The Salzburg Summer Festival, which marked its 98th anniversary this year, opened on July 20 and will continue until August 30, presenting 206 performances in total at 18 concert halls. Five of the eight operas were produced with new direction. Above all other operas, Tchaikovsky's “Queen of Spades,” which was performed for the first time on August 5, was assessed to be the best masterpiece of this festival together with Strauss’s “Salome.” Contessa, which was sung by mezzo soprano Hannah Schwarz, who is still active singing at the age of 75, was phenomenal. The realistic and surreal stage and costumes, which were created by 77-years-old master Hans Neuenfels, are also overwhelming.

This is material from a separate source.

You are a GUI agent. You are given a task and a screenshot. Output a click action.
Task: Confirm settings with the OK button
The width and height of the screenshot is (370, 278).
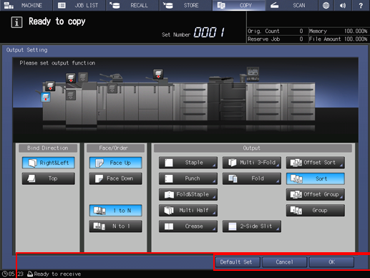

The entire songs of Hugo Wolf’s “Collection of Italian Songs,” sung by soprano Diana Damrau and tenor Jonas Kaufmann, who are currently the two most popular singers around the world, gained people’s attention. The two singers, who sang “love fights” as if they were performing an opera was truly the best.
Rabl-Stadler, former journalist and famous politician in Austria, was appointed as the head of the world’s biggest music festival in 1995 and her contract has been extended until 2020. This was quite different from the reality of Korea’s national or public performance centers where it is frequent for art directors not to fulfill his or her term of two years due to the appointee’s political preference, irrespective of one’s ability.
“Festivals needs to be held in small cities, not big ones. Performances in Seoul, Paris, or London will not bring any changes. In Salzburg, however, the whole city may be changed.”
During the summer vacation period, tourists stay in Salzburg for an average of six days to concentrate on appreciating operas and concerts. It has been said that for this year, 85 percent of the tickets have already been sold in January.
As pure art may be, Salzburg Festival is also in deficit. “Among 61 million euros of budget, half of it is covered by ticket sales. The remainder is sponsored by businesses and individuals, and government support. We may gain profit with concerts but this is not possible in operas, which require a lot of money.” The economic inducement effect, however, which easily exceeds 183 million euros per year is truly magnificent. The creation of 2,434 jobs directly reveals how much a successful festival contributes to a country.